6 April 2017 – IHT introduced for residential (but not commercial) property held within offshore structures
What has changed?
From 6 April 2019, the following changes have been introduced
- ATED-related CGT has been abolished. Capital gains realised by non-resident companies on UK real estate are now subject to corporation tax rather than ATED CGT. This effectively reduces the tax rate on disposals from 28% to 19%.
- The rebasing rules for the disposal of residential property by offshore companies have been simplified. Previously such properties were rebased to the 6 April 2013 market value. Under the new rules, any increase in value tween April 2013 and April 2015 is generally exempt from tax
- A direct disposal of UK commercial property by non-resident is now subject to tax at 10-20% for individuals and 19% for companies.

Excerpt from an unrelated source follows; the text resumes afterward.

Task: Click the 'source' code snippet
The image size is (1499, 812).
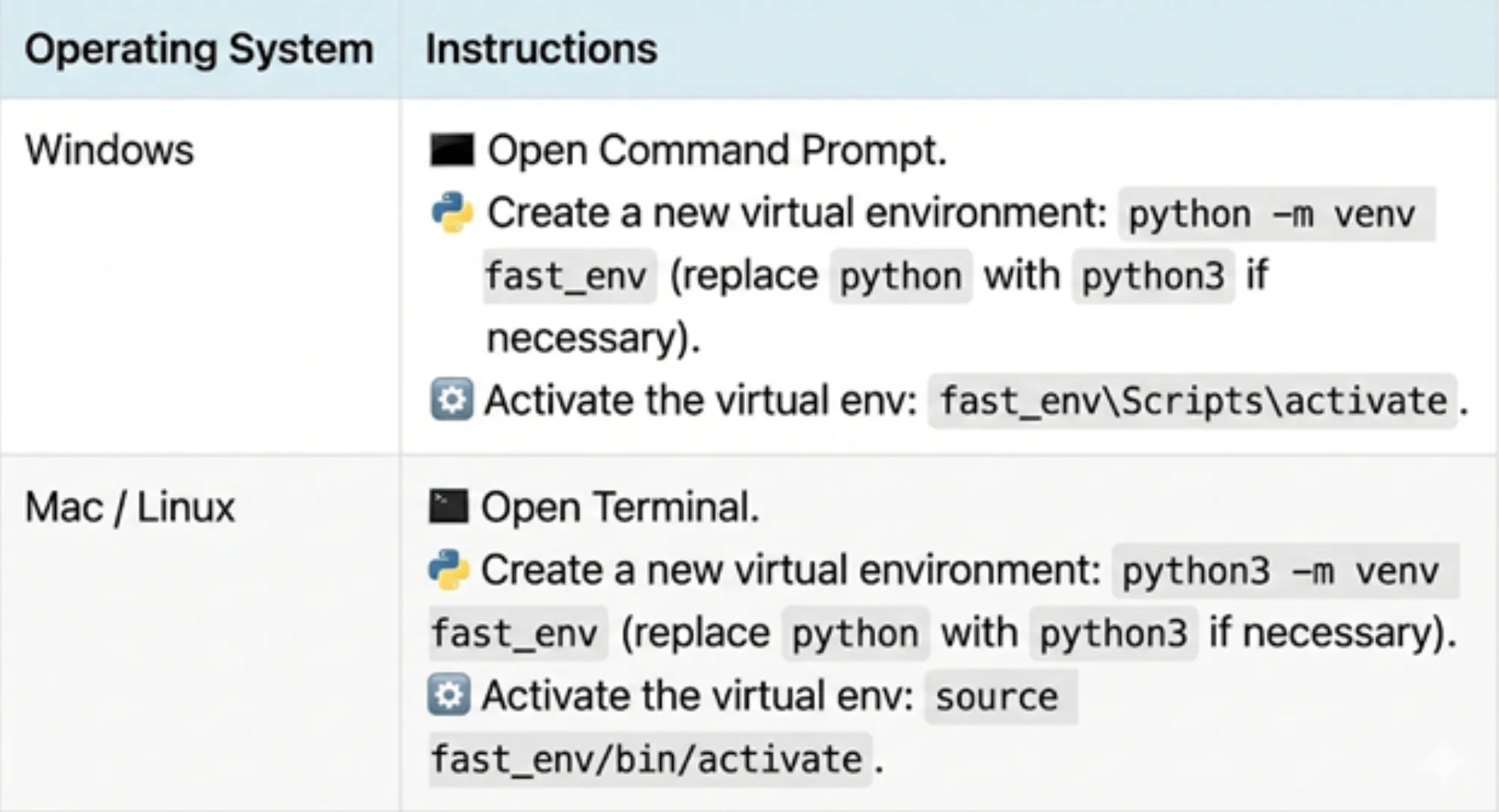Action: tap(997, 697)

The property is rebased to its 5 April 2019 market value, so any gains accruing before this is exempt from the new tax charge.
- A new tax charge is introduced for a disposal by nonresidents of a “property rich” company (or other entity) which owns, directly or indirectly, residential or commercial property. The tax charge is on the increase in the value of the shares which have been sold, rather than the increase in the value of the underlying land. The tax rate is 19% if the vendor is a company, 20% for a trustee and 10-20% for an individual. This applies irrespective of whether the underlying property is residential or commercial.

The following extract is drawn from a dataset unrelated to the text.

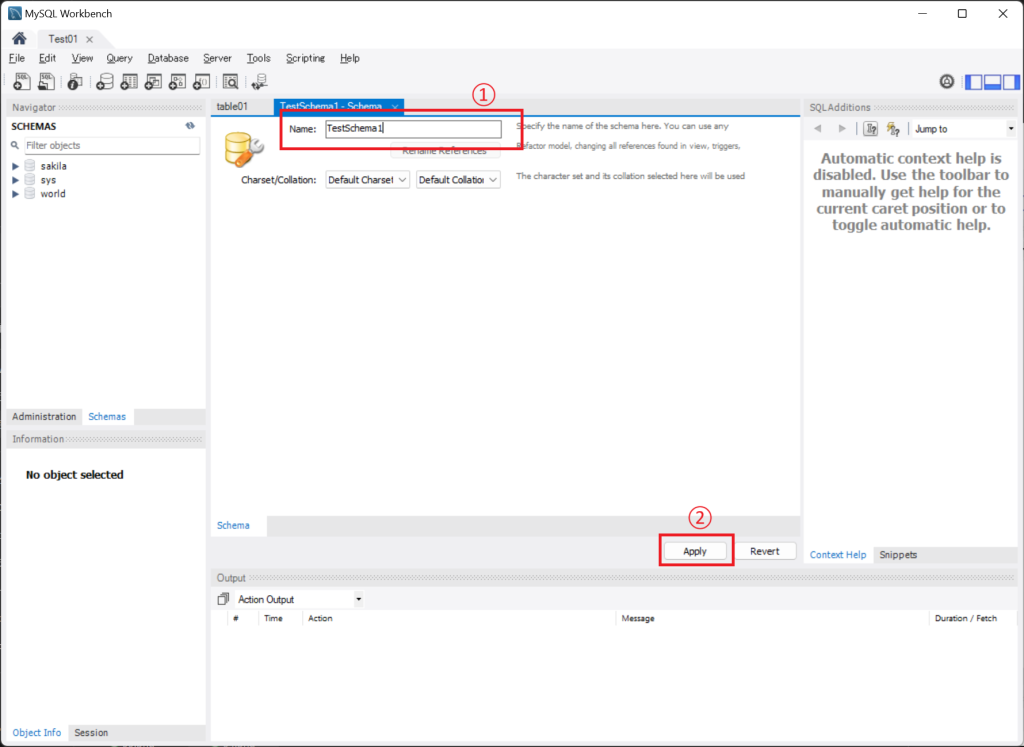This screenshot has width=1024, height=747.
Task: Toggle the left sidebar panel visibility
Action: 974,82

- Non-UK residents (excluding companies) must file a CGT tax return within 30 days of the completion date for both direct and indirect disposals of UK land. In addition, payment of the CGT is also due within 30 days, although until 5 April 2020 individuals can defer payment where they are already filing self assessment tax returns.
The new tax charge on the sale of “property rich” companies is complicated. Very broadly, two conditions must be satisfied in order for a tax charge to arise:-
i) the vendor must hold 25% or greater interest in the company at the time of the disposal, or at any time in the previous two years
ii) at least 75% of the market value of the company’s “qualifying assets” must be derived directly or indirectly from interests in UK land. This test is applied at the time the non-resident sells shares in the company. Unlike for the 25% test, is not necessary to apply the test over the previous two years.

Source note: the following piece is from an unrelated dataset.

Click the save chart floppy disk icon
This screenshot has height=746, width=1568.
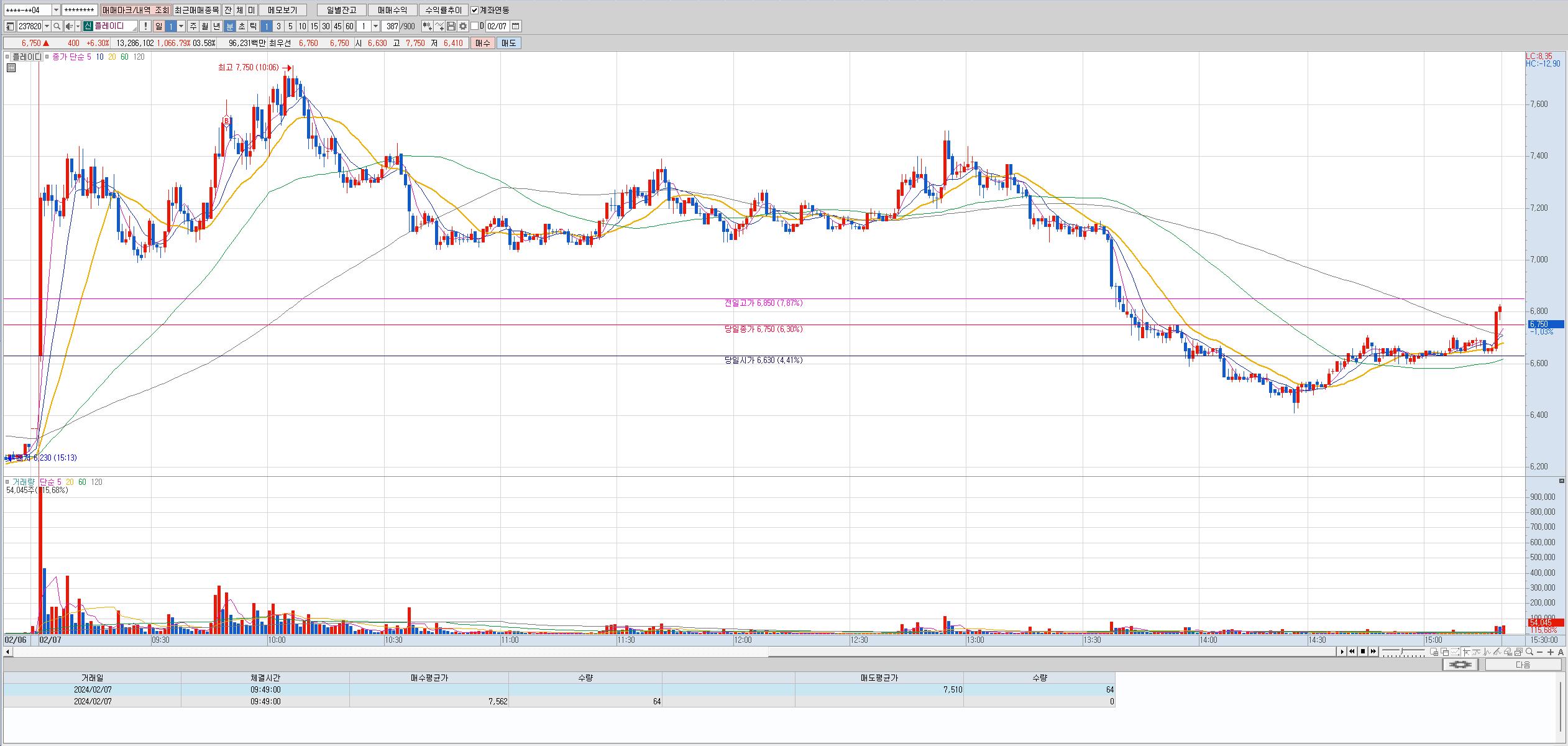pos(452,26)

There are various exemptions from the charge, for example
- Where it is reasonable to conclude that the real estate was used in a qualifying trade for at least a year for the disposal, and will continue to be used in this way.
- A disposal of shares in a property rich trading company will continue to be exempt under the existing substantial shareholding exemption (SSE), which generally applies to trading groups where the holding was at least 10% and has been held for at least 12 months in the six years prior to the disposal
Impact on property funds
Special rules apply to collective investment vehicles which are diversely owned. For example, the fund may elect to be treated as transparent, and the fund can elect for a special tax exemption provided that certain conditions are satisfied.
The rules incorporate a targeted anti-avoidance rule designed to defeat any planning entered into where the main purpose is to avoid tax charge under the property rich rules.
Non-resident investors will need to consider their exposure to the new tax and may wish, in certain circumstances, to explore de-enveloping or restructuring options. This is not necessarily straightforward, since there could be more than one layers of UK tax on the same economic gain – for example, a tax charge at the company level, a further tax charge on a disposal of shares in the company, as well as potential SDLT exposure.
The government is also consulting on the introduction of an additional SDLT surcharge of 1% for non-resident purchasers of UK residential property. This would result in a maximum possible SDLT charge 16%.
UK commercial real estate can still be structured to be outside of the scope of UK IHT. However, this could be a target for further change.